RU EN

About variables in programming

2 July, 2019

If you look at Wikipedia, you can see that a variable in programming is a named, or otherwise addressed, area of memory whose address can be used to access data. The word from this definition to which I would like to draw your attention is data. Is it really so that in the programming languages in which we write, variables are used only for accessing data. In fact, in addition to data access, variables are also used to access objects (instances of classes) and arrays (associative and ordinary) and some other things. Data (strings, integers, floating-point numbers, boolean values), objects (instances of classes), and structures for a person are essentially different entities (abstractions), and it would be reasonable, for example, in programming languages with static typing, to handle them as with different things, ignoring the fact that for the machine they are the same (named memory areas). To do this, instead of variables, we can begin to use such entities as, for example: object, structure, data. The following example uses PHP syntax, but this replacement of variables with new entities will take place only in languages with static typing.

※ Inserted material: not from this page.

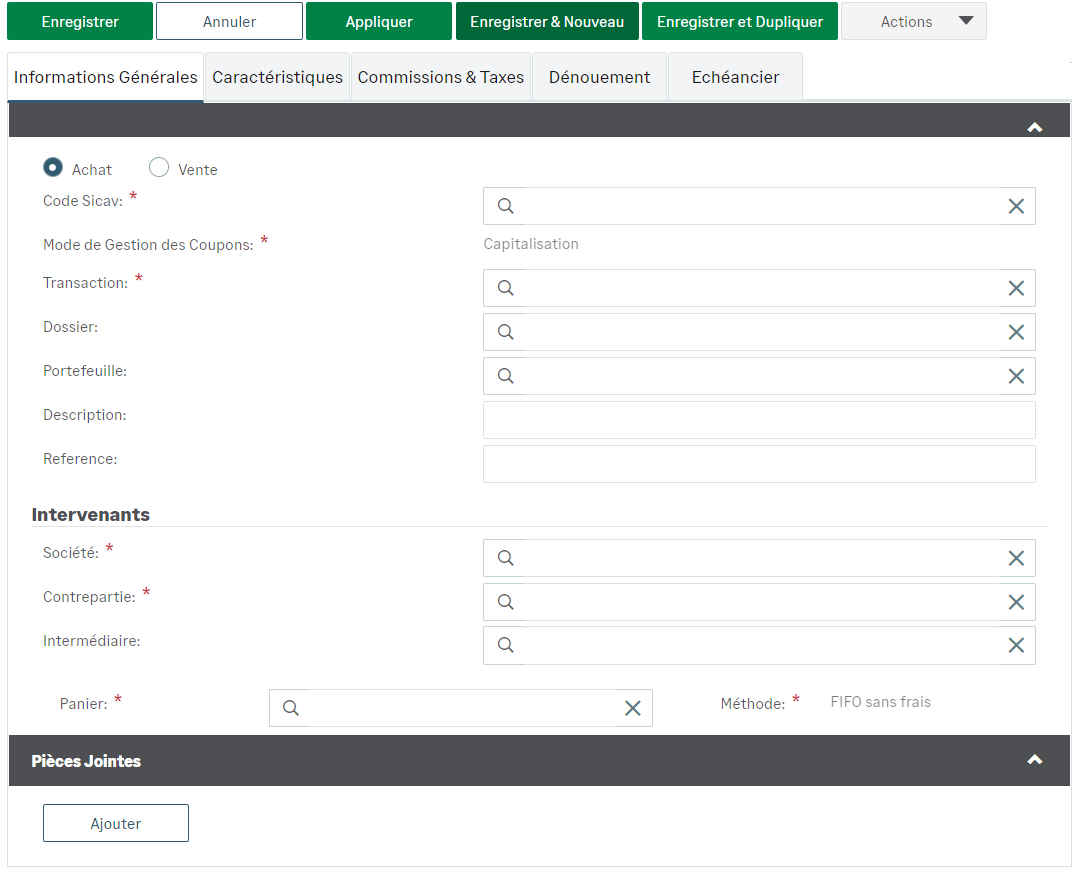Image resolution: width=1073 pixels, height=871 pixels.
Task: Click the search icon in Code Sicav field
Action: coord(506,206)
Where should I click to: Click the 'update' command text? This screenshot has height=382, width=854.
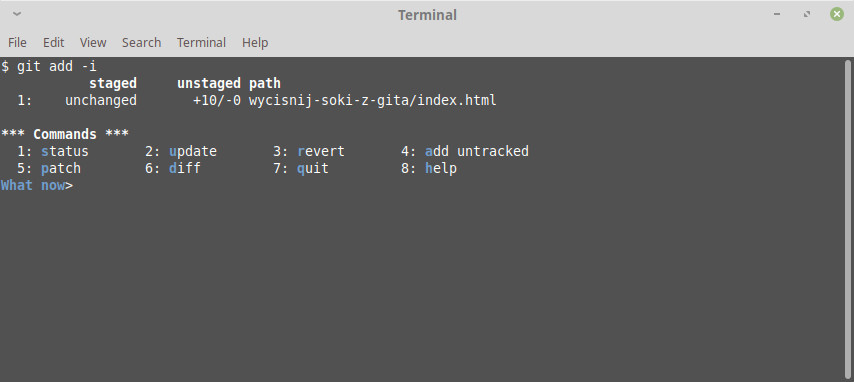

//If formerly, for example, to store objects in PHP, we used variables that are declared in the current syntax using the $ symbol
$objectVar = new SomeClass();

//Now for the objects we will have a special entity “object”, which, for example, will be declared using the # symbol
^objectEntity = new SomeClass();

//"Structure" entities will be declared using * symbol
*simpleArray = ['one', 'two', 'three'];
*associativeArray = ['key' => 'val', 'another_key' => 'another_val'];

//And "data" entities using symbol %
%string = 'abcde';
%integer = 123;
%floating = 1.23;
%boolean = true;
When I came up with this, I wanted to create an RFC for PHP to try this replacement in it. But soon, after a discussion on hubr.com, I realized that this would only happen in languages with static typing. Since I do not write in such languages, until I can try to introduce this innovation anywhere.